悼む人

悼む人

悼む人


愛や死への思い問う鏡のような物語   
 
〈ぼくは、亡くなった人を、ほかの人とは代えられない唯一の存在として覚えておきたいんです〉と、〈悼む人〉となった静人は言う。
〈誰に愛されていたんでしょうか。誰を愛していたでしょう。
どんなことをして、人に感謝されたことがあったでしょうか〉
と、亡くなった人について尋ねつづける。
 なぜそうせずにはいられないのか、そうすることが自分になにをもたらすのか、
静人自身にもわからない。
むしろ偽善者と呼ばれ、心の病か怪しげな宗教かと警戒されることのほうが多い。
死に軽重をつけず、その人のことを決して忘れずにいるというのは、
〈人々の安逸な暮らしを乱し〉〈人々を戸惑わせ、苛立たせる〉ものだから。
 物語は、そんな静人をめぐって織りなされる。
・・・・・


物語は鏡だった。
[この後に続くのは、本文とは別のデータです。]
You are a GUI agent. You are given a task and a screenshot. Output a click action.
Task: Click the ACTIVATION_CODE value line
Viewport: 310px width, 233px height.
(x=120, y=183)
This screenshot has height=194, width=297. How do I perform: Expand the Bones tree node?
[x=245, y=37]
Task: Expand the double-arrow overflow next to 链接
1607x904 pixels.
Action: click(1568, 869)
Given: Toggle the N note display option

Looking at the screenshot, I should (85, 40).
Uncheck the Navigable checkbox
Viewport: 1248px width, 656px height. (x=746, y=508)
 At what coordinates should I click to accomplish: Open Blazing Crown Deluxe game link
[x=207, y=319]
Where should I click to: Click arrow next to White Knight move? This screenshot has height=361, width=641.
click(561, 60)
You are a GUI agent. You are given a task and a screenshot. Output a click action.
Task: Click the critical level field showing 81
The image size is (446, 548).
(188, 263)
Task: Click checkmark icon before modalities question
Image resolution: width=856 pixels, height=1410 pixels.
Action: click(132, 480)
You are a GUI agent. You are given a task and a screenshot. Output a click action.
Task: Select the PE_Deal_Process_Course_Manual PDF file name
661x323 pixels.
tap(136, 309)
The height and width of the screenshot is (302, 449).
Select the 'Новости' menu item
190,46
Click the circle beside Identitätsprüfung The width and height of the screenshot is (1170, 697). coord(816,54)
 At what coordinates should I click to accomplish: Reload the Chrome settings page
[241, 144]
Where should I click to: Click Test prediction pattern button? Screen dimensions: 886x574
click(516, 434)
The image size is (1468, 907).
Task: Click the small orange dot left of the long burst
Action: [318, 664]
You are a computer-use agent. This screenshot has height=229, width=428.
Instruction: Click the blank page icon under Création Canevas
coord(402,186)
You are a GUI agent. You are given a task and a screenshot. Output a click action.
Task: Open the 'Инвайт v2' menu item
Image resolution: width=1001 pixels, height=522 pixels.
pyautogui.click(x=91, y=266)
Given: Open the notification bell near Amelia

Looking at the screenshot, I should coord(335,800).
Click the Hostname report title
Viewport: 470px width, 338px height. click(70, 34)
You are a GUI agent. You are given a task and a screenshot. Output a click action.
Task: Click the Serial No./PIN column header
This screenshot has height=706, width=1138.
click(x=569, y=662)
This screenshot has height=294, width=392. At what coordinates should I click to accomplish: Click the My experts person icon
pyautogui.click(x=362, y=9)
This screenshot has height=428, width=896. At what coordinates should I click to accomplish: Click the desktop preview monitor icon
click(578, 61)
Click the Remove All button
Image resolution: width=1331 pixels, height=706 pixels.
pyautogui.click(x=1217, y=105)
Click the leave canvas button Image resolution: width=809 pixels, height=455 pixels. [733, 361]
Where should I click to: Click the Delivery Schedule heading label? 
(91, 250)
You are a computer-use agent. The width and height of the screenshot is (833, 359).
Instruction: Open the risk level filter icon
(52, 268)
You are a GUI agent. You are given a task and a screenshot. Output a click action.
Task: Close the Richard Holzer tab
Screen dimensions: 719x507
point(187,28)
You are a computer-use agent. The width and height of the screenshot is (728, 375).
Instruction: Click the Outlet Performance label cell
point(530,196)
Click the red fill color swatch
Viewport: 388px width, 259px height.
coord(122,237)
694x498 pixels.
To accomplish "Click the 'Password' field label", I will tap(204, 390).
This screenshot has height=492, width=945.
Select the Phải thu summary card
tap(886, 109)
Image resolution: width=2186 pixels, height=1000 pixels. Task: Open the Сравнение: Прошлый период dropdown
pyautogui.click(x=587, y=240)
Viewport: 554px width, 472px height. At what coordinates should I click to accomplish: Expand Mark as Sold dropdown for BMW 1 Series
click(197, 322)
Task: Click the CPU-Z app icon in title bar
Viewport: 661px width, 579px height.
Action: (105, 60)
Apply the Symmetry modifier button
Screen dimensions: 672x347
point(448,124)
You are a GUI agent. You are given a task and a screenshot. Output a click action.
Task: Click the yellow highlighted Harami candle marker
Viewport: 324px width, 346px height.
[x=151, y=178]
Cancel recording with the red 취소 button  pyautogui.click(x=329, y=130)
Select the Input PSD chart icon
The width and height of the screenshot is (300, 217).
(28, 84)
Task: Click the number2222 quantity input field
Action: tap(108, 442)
〈悼む人〉は物語から旅立って、読み手の生きる現実へと渡ってきた。
静人の声が遠くから聞こえる。
その声は、

あなたには自分のことを悼んでくれる人がいますか。

あなたが悼みたい相手はいますか、

と繰り返し問いかけてくるのである。

                      〔重松清・評 抜粋〕


愛や死について、いつも考えているような気がします。